For everyone, 2020 was a year that presented unexpected challenges. In Colombia, this challenge was turned into an exciting opportunity to quickly adapt an in-person parenting program into a virtual program that provided psychosocial family support through new technologies to continue the parenting assistance to vulnerable children and families who were experiencing lockdown challenges.

Maestral worked with USAID’s Human Resources for Health (HRH2030) program to support Colombia’s Instituto Colombiano de Bienestar Familiar (ICBF, Colombian Family Welfare Institute) to monitor the virtual implementation, focusing on the process and delivery which helped ICBF to visualize policy recommendations for the scale-up of their national family support program, Mi Familia.

Mi Familia is a comprehensive parenting program, that seeks to strengthen parents’ and caregivers’ ability and knowledge to parent in positive, developmentally appropriate ways with the end goal of preventing violence and unnecessary separation. The program was designed in 2019 as a home-visiting program and implemented in 2020 by 40 approved agencies. It was developed by trained Family Support Professionals (or PAFs as per the Spanish acronym) who conducted weekly home visits over 9 or 13 weeks and supplemented with four group sessions. The goal for 2020 was to reach 64,000 families in all regions of Colombia.

_Written task_:
Reproduce word for word the Mi Familia passage from "Mi Familia is" to "regions of Colombia.". Rely on the Mi Familia passage alone.

_Data for review_:
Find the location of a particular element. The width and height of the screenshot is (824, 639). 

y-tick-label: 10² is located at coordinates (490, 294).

---

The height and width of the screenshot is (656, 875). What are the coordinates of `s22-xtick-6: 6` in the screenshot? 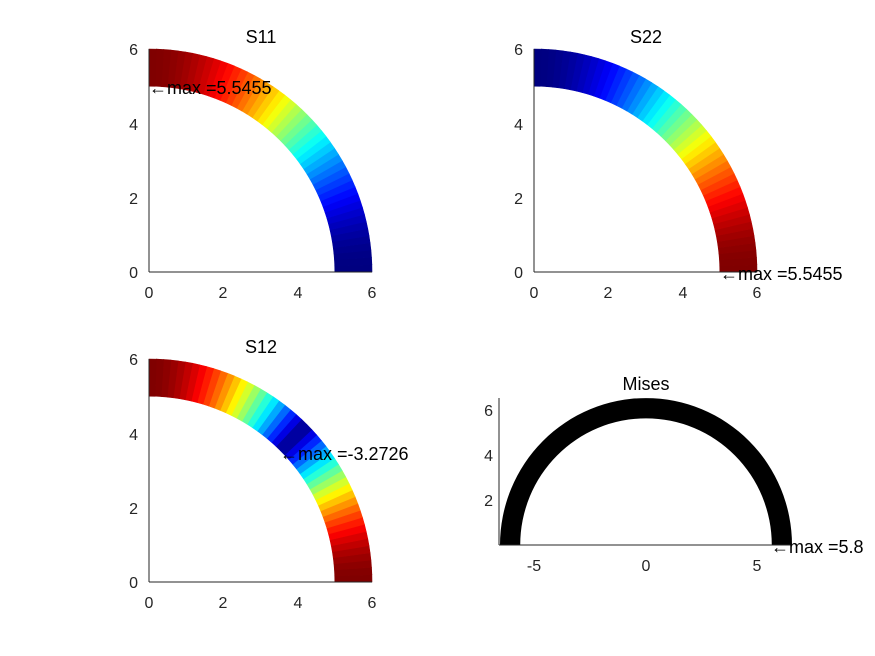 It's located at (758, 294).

_Answer box_:
Mi Familia is a comprehensive parenting program, that seeks to strengthen parents’ and caregivers’ ability and knowledge to parent in positive, developmentally appropriate ways with the end goal of preventing violence and unnecessary separation. The program was designed in 2019 as a home-visiting program and implemented in 2020 by 40 approved agencies. It was developed by trained Family Support Professionals (or PAFs as per the Spanish acronym) who conducted weekly home visits over 9 or 13 weeks and supplemented with four group sessions. The goal for 2020 was to reach 64,000 families in all regions of Colombia.